By size alone there is no doubt this is a GPO. The only other octopus in Puget Sound, the East Pacific Red Octopus, which can be seen at low tide at Penrose Point, never gets bigger than your hand.

GPOs seldom live more than five years in the wild. When it is time to reproduce, the male uses a special tentacle, the hectocotylus, to deliver a yard-long packet of sperm to the female. The female keeps the packet until she has made a burrow in which to lay her eggs, thousands of them. She guards and cleans the eggs until they hatch, and then she dies.

By that point, the male is long since gone. After delivering his package, he enters a phase of life called senescence. It is a slow death. His body begins to disintegrate. He loses his fears of light and open water and leaves the reefs. Other creatures begin to eat him. His body unfolds on the currents until it ends up in a place like this.

I take a moment to ponder the journey this octopus took to arrive here, the worlds it has crossed.

Like this yellow jacket — talk about crossing worlds. When was the last time a wasp in these parts ate octopus? Again, my mind fills with questions. Like, how can this wasp encounter such a completely strange type of flesh and know it’s safe to eat? I don’t sample strange mushrooms.

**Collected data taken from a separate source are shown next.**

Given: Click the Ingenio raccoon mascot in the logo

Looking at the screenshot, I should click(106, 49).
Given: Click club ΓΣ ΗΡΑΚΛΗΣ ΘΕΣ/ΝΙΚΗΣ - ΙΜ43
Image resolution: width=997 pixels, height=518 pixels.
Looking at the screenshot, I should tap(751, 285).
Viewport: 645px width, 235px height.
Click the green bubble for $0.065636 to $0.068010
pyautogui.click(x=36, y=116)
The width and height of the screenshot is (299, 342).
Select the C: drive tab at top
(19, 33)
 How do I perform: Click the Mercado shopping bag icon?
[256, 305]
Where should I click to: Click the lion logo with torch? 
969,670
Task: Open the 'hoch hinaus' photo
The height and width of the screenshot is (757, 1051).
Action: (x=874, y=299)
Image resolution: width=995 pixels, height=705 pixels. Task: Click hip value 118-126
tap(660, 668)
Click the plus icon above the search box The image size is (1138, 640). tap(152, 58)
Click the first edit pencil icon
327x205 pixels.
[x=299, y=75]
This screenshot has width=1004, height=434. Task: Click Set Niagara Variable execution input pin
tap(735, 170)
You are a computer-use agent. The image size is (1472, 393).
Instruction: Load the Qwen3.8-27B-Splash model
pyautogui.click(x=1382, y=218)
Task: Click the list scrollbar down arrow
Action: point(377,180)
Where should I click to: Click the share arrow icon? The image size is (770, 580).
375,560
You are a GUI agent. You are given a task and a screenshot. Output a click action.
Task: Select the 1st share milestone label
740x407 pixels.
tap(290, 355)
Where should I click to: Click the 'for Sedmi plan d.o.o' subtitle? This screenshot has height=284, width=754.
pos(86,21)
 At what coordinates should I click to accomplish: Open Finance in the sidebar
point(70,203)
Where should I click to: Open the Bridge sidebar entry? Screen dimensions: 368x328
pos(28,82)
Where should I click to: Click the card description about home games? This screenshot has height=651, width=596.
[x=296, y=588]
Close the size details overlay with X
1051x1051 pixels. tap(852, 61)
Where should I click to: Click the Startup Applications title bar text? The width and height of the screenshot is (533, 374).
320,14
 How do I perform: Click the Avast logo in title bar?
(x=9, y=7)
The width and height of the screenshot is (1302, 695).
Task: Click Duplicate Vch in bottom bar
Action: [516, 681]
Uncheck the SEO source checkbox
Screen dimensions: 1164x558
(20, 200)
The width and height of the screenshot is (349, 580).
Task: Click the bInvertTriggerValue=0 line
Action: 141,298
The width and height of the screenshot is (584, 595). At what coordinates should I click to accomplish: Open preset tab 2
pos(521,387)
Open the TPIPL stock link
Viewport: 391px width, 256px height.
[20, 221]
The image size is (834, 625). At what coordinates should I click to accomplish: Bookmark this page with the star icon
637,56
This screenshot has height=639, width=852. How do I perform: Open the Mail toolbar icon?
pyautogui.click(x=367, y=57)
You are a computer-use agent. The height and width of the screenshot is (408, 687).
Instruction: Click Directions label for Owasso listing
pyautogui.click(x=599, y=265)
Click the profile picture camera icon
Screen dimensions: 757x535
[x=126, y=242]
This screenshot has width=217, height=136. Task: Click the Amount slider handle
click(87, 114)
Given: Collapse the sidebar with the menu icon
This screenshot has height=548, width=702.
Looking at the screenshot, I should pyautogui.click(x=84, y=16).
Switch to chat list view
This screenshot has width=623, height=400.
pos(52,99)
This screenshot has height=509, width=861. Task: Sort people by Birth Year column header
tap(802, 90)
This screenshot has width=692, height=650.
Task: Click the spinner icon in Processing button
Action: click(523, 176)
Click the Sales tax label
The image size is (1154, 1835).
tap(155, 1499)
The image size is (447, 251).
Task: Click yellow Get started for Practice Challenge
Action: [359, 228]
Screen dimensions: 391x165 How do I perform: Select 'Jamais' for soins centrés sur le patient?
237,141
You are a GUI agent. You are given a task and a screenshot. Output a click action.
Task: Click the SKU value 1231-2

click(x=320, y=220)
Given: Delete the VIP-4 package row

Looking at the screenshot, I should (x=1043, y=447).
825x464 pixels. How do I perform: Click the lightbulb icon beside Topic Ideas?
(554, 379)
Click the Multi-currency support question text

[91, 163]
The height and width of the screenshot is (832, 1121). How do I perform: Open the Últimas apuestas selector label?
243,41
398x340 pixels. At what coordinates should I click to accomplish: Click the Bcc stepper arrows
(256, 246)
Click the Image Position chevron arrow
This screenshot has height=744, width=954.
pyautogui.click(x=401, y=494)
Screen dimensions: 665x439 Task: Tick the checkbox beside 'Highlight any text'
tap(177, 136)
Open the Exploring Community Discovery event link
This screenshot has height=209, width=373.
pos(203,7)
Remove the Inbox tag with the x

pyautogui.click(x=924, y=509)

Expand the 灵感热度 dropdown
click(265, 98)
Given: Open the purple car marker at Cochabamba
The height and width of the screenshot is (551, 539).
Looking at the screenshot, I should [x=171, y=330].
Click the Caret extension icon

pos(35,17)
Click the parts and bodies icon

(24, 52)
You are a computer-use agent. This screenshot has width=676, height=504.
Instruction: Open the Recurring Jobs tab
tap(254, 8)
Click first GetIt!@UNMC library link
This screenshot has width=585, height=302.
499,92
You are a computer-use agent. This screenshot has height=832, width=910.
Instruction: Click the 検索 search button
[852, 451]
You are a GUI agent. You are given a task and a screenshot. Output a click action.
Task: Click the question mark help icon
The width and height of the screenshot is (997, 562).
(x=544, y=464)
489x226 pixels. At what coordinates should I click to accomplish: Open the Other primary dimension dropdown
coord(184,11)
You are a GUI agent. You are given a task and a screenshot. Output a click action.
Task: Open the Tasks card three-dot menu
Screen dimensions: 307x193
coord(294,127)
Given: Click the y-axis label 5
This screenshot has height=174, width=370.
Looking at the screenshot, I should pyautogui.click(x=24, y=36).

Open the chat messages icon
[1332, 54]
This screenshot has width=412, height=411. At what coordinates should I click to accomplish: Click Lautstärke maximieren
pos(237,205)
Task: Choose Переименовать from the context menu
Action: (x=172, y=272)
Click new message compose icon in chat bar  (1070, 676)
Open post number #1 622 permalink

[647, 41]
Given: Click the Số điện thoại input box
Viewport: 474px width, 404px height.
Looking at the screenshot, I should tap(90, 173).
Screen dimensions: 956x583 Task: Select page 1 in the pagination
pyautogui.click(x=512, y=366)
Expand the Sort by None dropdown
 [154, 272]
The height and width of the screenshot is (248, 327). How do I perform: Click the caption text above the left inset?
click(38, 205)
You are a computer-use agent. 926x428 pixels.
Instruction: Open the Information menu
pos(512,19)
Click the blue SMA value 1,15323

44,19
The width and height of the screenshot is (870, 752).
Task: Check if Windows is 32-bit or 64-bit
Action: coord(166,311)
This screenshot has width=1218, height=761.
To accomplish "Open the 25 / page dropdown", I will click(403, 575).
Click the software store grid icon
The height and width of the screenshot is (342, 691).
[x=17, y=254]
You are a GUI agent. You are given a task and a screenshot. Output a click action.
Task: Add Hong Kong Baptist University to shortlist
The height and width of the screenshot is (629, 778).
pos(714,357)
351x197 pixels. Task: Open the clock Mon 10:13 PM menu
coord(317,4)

I watch as it works on its rare treat. This particular species, Vespula germanica, is a recent introduction into America and has already made itself at home in most of our local environments.

There is something special about such a generalist. Researchers who study the learning powers of yellow jackets are finding a surprising cognitive flexibility. They not only create efficient maps of their environments but respond quickly to changing conditions. They can integrate experiences over time. This wasp will not be confused when the next tide carries this carcass away. It will move on.

On into another environment, another encounter, another brief relationship. Out here on the high tide line, worlds are continually overlapping. Wasps eat octopus, and for the observant naturalist, questions follow questions. There is always more to see.

Chris Rurik is a writer, naturalist and historian who lives in Lakebay. 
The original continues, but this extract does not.